▶ [What to work on]:
What you return must be an exact copy of the lines in the listing below between the line holding "Fotografie (2289, 34)" and the line holding "[YouTube] (172, 93)", inclusive, and nothing more.

*** Opening of Records to process ***

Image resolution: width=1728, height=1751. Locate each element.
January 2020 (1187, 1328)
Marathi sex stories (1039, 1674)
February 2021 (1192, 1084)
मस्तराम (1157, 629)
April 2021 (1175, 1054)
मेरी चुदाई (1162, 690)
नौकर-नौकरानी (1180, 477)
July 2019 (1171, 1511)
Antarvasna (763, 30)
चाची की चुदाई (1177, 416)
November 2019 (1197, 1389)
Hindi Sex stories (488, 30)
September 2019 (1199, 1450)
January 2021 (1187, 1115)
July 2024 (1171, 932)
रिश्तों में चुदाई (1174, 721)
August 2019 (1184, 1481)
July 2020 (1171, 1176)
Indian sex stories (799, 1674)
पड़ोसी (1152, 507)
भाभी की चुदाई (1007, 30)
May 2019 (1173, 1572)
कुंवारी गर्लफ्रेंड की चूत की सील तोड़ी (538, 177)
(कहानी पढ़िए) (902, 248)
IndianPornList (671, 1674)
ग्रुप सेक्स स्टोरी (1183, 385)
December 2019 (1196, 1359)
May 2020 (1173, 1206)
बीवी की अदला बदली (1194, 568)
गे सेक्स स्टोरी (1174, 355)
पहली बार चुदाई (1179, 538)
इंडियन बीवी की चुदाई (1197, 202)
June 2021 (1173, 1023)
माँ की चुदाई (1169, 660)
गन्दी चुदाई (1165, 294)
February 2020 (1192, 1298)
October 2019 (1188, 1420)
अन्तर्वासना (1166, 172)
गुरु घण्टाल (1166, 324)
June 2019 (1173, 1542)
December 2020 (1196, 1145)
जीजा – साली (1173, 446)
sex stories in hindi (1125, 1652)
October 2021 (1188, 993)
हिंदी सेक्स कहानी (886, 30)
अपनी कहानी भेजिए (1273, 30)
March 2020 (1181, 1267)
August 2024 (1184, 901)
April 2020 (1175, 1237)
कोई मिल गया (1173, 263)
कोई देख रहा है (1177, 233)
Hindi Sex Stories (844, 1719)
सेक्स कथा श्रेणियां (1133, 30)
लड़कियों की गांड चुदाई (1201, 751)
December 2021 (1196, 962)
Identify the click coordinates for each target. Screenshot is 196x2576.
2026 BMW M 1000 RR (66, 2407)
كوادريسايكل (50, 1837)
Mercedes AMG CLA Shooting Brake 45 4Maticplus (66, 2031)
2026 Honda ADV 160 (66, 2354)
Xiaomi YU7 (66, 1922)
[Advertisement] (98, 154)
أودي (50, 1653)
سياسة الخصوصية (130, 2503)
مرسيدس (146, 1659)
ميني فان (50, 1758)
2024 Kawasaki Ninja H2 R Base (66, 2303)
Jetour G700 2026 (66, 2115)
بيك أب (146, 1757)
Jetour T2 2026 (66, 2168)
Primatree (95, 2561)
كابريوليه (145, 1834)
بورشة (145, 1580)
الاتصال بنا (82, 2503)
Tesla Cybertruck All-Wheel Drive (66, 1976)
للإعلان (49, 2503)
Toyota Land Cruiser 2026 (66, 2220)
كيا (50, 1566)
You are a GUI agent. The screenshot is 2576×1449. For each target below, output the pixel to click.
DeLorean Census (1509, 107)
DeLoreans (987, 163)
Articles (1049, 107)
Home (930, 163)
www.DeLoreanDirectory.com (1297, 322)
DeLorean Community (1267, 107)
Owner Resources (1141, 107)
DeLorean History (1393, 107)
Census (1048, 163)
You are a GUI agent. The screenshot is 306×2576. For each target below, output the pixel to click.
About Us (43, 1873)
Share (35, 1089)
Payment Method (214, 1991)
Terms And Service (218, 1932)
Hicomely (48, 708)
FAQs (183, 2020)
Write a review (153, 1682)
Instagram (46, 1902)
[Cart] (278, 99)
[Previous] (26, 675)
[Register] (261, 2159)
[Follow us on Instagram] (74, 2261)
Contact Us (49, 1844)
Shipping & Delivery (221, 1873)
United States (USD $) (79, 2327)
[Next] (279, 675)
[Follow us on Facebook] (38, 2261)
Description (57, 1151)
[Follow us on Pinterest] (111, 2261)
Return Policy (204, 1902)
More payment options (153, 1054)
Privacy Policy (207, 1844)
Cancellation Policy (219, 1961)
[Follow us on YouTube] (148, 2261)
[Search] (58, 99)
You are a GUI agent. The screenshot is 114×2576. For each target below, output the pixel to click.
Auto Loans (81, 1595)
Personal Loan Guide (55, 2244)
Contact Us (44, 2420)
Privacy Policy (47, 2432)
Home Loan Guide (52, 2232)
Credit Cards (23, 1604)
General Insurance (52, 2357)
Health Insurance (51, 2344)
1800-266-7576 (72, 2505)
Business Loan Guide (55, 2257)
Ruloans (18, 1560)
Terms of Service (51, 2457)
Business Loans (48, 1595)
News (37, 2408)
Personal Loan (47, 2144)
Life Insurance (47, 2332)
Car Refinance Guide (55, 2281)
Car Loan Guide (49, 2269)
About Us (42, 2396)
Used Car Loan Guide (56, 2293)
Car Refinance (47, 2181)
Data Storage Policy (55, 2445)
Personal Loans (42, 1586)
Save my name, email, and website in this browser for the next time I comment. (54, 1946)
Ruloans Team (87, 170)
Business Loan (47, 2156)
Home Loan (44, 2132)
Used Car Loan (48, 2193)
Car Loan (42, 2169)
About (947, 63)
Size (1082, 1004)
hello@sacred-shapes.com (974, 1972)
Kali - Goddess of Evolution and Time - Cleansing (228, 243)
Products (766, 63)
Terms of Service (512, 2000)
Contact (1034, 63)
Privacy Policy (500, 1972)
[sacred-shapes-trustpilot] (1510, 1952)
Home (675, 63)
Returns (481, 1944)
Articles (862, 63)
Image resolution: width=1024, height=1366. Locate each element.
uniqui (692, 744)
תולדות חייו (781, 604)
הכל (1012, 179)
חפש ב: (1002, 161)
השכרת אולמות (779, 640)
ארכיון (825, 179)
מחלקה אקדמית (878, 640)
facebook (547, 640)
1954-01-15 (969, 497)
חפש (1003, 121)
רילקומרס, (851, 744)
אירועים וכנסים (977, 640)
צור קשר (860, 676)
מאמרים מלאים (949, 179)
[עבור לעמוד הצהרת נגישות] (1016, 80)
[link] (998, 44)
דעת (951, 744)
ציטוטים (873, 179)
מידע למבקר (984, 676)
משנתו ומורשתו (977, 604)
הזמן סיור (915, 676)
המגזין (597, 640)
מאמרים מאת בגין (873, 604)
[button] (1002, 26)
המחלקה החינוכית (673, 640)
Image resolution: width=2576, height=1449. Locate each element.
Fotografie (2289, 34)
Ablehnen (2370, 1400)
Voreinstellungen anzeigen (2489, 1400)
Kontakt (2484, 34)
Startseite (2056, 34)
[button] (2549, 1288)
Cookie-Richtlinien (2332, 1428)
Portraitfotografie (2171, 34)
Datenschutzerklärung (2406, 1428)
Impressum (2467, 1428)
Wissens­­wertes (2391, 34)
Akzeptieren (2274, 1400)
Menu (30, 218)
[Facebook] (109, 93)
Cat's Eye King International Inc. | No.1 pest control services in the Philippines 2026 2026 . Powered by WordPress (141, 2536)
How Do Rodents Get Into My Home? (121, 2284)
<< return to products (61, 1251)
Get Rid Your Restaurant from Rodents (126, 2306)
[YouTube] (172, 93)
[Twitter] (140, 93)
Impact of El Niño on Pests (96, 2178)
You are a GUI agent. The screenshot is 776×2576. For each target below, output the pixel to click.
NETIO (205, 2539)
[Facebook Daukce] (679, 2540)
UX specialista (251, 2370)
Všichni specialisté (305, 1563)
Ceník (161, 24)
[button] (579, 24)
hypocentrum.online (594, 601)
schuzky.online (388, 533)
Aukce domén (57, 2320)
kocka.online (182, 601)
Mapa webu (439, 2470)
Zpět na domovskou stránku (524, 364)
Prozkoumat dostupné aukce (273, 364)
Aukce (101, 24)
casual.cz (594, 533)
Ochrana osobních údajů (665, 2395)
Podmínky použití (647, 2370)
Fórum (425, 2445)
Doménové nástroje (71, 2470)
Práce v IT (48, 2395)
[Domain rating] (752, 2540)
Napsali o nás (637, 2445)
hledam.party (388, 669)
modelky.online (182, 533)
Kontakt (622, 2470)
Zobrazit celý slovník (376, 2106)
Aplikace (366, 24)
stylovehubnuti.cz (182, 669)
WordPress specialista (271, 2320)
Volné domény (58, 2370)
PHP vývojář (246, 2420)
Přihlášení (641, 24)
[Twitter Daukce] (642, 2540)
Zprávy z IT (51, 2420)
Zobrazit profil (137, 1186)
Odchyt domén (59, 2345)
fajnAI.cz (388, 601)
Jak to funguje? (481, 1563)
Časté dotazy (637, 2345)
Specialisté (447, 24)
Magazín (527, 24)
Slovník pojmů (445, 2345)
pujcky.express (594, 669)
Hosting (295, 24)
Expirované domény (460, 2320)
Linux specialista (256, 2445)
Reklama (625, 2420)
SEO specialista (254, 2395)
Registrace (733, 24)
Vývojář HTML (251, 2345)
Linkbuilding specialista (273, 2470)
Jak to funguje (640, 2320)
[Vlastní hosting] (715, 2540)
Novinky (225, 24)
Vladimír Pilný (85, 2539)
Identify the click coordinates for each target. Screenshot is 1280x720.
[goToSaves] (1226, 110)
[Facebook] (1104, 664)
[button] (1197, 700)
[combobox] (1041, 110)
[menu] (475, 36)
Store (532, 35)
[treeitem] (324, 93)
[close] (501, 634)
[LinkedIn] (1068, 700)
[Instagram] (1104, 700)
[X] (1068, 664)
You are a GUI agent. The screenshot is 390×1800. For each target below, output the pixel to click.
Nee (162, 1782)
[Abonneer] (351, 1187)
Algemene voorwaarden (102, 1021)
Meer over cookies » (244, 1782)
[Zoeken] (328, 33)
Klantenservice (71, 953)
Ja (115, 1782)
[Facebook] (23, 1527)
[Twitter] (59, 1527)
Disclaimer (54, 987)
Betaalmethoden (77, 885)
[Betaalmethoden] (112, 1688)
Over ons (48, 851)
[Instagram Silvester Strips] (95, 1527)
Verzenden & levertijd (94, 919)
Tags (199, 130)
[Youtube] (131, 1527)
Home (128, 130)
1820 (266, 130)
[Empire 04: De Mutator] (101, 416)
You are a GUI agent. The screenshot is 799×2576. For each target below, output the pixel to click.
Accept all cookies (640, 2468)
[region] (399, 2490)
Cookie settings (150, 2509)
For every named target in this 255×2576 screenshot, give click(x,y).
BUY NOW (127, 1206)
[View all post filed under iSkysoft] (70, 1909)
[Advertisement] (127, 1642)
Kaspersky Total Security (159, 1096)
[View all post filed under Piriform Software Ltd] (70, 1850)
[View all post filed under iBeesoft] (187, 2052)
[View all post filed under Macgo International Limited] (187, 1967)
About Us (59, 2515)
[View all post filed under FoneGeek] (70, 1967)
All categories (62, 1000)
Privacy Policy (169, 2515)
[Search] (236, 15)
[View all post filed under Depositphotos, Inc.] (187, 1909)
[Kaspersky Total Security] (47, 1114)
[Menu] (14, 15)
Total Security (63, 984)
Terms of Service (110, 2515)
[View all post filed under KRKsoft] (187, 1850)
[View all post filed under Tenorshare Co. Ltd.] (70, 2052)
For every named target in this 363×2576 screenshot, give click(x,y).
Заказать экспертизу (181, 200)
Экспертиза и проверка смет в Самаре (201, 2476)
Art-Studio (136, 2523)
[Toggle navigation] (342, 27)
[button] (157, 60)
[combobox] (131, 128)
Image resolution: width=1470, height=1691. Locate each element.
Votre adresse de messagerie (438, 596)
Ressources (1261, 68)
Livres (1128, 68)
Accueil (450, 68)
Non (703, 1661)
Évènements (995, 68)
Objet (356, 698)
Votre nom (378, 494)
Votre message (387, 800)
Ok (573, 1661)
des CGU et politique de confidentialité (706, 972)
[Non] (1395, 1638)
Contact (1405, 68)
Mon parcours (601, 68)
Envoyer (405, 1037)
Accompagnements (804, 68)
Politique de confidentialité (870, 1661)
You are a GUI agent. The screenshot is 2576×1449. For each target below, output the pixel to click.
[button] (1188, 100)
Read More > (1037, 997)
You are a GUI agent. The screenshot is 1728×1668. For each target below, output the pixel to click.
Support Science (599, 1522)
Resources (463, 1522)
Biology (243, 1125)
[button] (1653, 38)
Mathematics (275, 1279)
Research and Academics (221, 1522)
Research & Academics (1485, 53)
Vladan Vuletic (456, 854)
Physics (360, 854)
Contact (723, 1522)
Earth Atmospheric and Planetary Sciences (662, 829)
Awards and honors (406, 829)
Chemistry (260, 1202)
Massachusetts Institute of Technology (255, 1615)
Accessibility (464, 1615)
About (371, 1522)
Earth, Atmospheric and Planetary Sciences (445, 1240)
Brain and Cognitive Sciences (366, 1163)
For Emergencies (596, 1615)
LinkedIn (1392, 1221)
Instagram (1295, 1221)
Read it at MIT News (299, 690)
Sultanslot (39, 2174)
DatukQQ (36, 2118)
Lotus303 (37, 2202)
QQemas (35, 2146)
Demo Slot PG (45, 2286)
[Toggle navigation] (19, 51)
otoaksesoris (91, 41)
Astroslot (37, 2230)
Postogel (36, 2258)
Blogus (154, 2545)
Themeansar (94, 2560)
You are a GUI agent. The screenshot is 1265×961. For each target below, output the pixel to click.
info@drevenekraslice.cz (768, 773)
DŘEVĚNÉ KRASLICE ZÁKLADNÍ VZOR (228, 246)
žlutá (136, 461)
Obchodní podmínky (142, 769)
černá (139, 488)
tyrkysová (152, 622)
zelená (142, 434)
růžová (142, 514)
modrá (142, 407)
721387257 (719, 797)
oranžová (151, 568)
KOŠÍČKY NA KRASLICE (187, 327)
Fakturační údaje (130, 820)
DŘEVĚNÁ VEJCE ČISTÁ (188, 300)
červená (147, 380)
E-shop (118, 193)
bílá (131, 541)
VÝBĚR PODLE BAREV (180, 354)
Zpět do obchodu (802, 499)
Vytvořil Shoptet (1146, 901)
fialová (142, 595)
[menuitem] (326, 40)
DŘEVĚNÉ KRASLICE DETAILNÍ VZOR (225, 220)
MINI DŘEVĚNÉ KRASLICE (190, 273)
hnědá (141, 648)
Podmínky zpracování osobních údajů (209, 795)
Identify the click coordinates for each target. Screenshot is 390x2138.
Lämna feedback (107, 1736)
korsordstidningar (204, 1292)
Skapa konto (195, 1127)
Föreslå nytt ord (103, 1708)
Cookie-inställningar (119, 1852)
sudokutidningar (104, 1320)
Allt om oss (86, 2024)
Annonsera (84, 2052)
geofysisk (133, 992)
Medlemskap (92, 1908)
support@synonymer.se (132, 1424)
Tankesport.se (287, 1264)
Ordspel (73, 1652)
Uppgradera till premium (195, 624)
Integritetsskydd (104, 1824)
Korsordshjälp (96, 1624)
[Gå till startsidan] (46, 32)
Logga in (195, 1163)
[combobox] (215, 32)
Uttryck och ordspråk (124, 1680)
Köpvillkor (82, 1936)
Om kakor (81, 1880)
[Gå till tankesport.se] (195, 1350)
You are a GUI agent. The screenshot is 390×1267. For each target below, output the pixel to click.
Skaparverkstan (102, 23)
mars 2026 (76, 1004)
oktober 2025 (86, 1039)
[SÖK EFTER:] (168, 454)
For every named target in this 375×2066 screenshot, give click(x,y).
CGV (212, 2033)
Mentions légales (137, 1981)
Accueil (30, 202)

*** Close of Records to process ***

▶ [Your response]:
Fotografie (2289, 34)
Ablehnen (2370, 1400)
Voreinstellungen anzeigen (2489, 1400)
Kontakt (2484, 34)
Startseite (2056, 34)
[button] (2549, 1288)
Cookie-Richtlinien (2332, 1428)
Portraitfotografie (2171, 34)
Datenschutzerklärung (2406, 1428)
Impressum (2467, 1428)
Wissens­­wertes (2391, 34)
Akzeptieren (2274, 1400)
Menu (30, 218)
[Facebook] (109, 93)
Cat's Eye King International Inc. | No.1 pest control services in the Philippines 2026 2026 . Powered by WordPress (141, 2536)
How Do Rodents Get Into My Home? (121, 2284)
<< return to products (61, 1251)
Get Rid Your Restaurant from Rodents (126, 2306)
[YouTube] (172, 93)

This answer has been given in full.